» **The problem**
Everything from the line containing "Given: Click the" through the line containing "Click the tag" should be repeated exactly, and nothing else from the data.

::::

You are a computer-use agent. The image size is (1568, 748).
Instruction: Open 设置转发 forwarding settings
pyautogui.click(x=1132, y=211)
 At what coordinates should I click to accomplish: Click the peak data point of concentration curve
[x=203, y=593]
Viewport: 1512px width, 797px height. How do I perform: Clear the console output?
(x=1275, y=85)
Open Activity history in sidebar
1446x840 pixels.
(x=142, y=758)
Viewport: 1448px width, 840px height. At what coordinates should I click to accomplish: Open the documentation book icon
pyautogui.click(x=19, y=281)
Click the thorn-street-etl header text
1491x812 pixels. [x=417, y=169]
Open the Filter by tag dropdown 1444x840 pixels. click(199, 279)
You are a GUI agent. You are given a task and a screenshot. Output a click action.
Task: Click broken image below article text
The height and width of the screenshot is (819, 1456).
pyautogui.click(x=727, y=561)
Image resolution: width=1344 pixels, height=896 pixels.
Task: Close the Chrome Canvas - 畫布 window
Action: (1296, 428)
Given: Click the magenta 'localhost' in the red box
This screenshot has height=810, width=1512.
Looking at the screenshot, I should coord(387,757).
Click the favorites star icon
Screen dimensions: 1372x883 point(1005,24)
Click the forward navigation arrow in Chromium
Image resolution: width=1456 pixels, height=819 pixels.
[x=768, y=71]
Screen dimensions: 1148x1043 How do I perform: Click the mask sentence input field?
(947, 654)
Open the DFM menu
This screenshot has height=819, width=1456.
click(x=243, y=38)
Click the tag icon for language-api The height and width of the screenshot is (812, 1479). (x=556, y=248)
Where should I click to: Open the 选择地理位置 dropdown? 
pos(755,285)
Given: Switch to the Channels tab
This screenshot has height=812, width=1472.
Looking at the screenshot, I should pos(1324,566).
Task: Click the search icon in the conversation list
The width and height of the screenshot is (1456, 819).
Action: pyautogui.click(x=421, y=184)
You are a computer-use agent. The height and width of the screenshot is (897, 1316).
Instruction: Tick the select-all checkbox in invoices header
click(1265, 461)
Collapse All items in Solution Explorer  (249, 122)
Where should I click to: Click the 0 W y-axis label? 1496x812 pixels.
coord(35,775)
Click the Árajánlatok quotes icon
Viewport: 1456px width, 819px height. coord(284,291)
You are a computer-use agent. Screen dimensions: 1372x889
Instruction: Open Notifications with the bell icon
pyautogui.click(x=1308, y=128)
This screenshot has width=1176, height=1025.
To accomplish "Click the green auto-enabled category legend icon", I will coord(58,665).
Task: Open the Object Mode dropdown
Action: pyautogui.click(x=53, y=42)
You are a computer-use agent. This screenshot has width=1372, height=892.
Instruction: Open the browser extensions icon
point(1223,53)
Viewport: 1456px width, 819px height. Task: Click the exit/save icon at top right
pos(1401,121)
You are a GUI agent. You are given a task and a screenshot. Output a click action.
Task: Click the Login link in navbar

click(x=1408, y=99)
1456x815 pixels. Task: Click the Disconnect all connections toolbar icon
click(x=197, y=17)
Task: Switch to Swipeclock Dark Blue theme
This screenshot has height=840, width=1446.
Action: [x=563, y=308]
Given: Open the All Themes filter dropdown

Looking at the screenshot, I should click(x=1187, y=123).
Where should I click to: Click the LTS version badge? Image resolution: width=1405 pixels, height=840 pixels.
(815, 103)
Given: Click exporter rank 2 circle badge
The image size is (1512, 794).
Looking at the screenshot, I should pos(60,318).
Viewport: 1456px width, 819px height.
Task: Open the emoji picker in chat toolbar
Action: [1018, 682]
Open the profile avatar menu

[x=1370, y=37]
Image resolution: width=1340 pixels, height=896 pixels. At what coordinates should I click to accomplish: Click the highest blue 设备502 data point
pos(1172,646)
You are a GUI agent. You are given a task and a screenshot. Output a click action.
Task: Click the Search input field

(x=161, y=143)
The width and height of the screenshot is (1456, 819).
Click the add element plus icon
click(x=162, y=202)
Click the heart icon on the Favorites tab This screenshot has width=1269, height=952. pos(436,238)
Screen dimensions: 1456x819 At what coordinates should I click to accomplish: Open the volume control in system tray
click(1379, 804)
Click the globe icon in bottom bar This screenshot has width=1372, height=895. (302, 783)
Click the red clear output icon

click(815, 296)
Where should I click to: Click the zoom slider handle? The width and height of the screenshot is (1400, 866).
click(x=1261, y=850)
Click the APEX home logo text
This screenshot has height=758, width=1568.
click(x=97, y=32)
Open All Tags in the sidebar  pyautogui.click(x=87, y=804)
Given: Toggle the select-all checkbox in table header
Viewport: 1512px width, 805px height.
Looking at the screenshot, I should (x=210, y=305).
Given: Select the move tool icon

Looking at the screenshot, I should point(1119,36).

::::

» **Solution to this exercise**
Given: Click the magenta 'localhost' in the red box
This screenshot has height=810, width=1512.
Looking at the screenshot, I should coord(387,757).
Click the favorites star icon
Screen dimensions: 1372x883 point(1005,24)
Click the forward navigation arrow in Chromium
Image resolution: width=1456 pixels, height=819 pixels.
[x=768, y=71]
Screen dimensions: 1148x1043 How do I perform: Click the mask sentence input field?
(947, 654)
Open the DFM menu
This screenshot has height=819, width=1456.
click(x=243, y=38)
Click the tag icon for language-api The height and width of the screenshot is (812, 1479). (x=556, y=248)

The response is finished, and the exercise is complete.